-- WHAT NEEDS TO BE DONE --
Return the data that follows, keeping every word and mark unchanged.

### SOURCE INFORMATION

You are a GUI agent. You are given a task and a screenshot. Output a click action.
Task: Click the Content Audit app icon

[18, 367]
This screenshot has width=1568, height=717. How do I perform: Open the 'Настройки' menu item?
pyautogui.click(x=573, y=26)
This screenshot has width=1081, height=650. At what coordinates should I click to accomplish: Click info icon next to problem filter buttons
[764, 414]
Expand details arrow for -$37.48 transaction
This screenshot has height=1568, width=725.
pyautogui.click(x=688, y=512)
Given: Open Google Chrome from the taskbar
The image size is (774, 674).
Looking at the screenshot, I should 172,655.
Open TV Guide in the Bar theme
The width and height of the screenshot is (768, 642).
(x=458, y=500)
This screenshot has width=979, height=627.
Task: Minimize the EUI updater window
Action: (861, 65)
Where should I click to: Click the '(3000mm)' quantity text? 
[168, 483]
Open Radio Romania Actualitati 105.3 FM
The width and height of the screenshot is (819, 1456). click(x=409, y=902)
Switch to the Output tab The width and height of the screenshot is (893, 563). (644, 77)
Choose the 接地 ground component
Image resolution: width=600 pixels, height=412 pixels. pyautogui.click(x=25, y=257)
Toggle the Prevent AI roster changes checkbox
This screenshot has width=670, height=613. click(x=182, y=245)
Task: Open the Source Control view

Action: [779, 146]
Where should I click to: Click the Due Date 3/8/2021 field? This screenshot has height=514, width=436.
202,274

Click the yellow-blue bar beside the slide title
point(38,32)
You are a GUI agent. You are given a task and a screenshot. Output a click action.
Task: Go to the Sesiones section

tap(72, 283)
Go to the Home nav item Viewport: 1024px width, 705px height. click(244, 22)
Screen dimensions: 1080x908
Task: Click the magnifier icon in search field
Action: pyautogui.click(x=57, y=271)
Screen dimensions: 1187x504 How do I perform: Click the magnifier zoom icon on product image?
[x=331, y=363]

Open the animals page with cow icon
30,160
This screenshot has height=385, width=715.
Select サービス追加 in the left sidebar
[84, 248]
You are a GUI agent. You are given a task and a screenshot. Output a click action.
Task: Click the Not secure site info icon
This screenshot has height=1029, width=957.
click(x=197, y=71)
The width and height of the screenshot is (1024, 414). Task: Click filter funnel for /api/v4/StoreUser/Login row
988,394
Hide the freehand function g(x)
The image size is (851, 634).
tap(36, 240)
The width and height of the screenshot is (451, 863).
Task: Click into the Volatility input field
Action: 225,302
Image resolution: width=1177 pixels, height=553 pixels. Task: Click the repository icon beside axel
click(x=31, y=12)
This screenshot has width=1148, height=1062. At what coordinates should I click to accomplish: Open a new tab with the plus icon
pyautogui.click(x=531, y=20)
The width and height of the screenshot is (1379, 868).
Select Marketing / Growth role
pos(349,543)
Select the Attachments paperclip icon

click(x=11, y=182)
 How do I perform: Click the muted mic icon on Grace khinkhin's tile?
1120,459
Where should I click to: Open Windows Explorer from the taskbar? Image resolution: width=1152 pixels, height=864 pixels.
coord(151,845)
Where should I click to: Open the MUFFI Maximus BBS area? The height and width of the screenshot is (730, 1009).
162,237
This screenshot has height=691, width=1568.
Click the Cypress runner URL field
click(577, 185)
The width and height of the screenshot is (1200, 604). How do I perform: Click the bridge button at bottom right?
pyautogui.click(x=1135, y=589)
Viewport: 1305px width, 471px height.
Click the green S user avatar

######

-- TASK OUTPUT --
You are a GUI agent. You are given a task and a screenshot. Output a click action.
Task: Click the Content Audit app icon

[18, 367]
This screenshot has width=1568, height=717. How do I perform: Open the 'Настройки' menu item?
pyautogui.click(x=573, y=26)
This screenshot has width=1081, height=650. At what coordinates should I click to accomplish: Click info icon next to problem filter buttons
[764, 414]
Expand details arrow for -$37.48 transaction
This screenshot has height=1568, width=725.
pyautogui.click(x=688, y=512)
Given: Open Google Chrome from the taskbar
The image size is (774, 674).
Looking at the screenshot, I should 172,655.
Open TV Guide in the Bar theme
The width and height of the screenshot is (768, 642).
(x=458, y=500)
This screenshot has width=979, height=627.
Task: Minimize the EUI updater window
Action: (861, 65)
Where should I click to: Click the '(3000mm)' quantity text? 
[168, 483]
Open Radio Romania Actualitati 105.3 FM
The width and height of the screenshot is (819, 1456). click(x=409, y=902)
Switch to the Output tab The width and height of the screenshot is (893, 563). (644, 77)
Choose the 接地 ground component
Image resolution: width=600 pixels, height=412 pixels. pyautogui.click(x=25, y=257)
Toggle the Prevent AI roster changes checkbox
This screenshot has width=670, height=613. click(x=182, y=245)
Task: Open the Source Control view

Action: [779, 146]
Where should I click to: Click the Due Date 3/8/2021 field? This screenshot has height=514, width=436.
202,274

Click the yellow-blue bar beside the slide title
point(38,32)
You are a GUI agent. You are given a task and a screenshot. Output a click action.
Task: Go to the Sesiones section

tap(72, 283)
Go to the Home nav item Viewport: 1024px width, 705px height. click(244, 22)
Screen dimensions: 1080x908
Task: Click the magnifier icon in search field
Action: pyautogui.click(x=57, y=271)
Screen dimensions: 1187x504 How do I perform: Click the magnifier zoom icon on product image?
[x=331, y=363]

Open the animals page with cow icon
30,160
This screenshot has height=385, width=715.
Select サービス追加 in the left sidebar
[84, 248]
You are a GUI agent. You are given a task and a screenshot. Output a click action.
Task: Click the Not secure site info icon
This screenshot has height=1029, width=957.
click(x=197, y=71)
The width and height of the screenshot is (1024, 414). Task: Click filter funnel for /api/v4/StoreUser/Login row
988,394
Hide the freehand function g(x)
The image size is (851, 634).
tap(36, 240)
The width and height of the screenshot is (451, 863).
Task: Click into the Volatility input field
Action: 225,302
Image resolution: width=1177 pixels, height=553 pixels. Task: Click the repository icon beside axel
click(x=31, y=12)
This screenshot has width=1148, height=1062. At what coordinates should I click to accomplish: Open a new tab with the plus icon
pyautogui.click(x=531, y=20)
The width and height of the screenshot is (1379, 868).
Select Marketing / Growth role
pos(349,543)
Select the Attachments paperclip icon

click(x=11, y=182)
 How do I perform: Click the muted mic icon on Grace khinkhin's tile?
1120,459
Where should I click to: Open Windows Explorer from the taskbar? Image resolution: width=1152 pixels, height=864 pixels.
coord(151,845)
Where should I click to: Open the MUFFI Maximus BBS area? The height and width of the screenshot is (730, 1009).
162,237
This screenshot has height=691, width=1568.
Click the Cypress runner URL field
click(577, 185)
The width and height of the screenshot is (1200, 604). How do I perform: Click the bridge button at bottom right?
pyautogui.click(x=1135, y=589)
Viewport: 1305px width, 471px height.
Click the green S user avatar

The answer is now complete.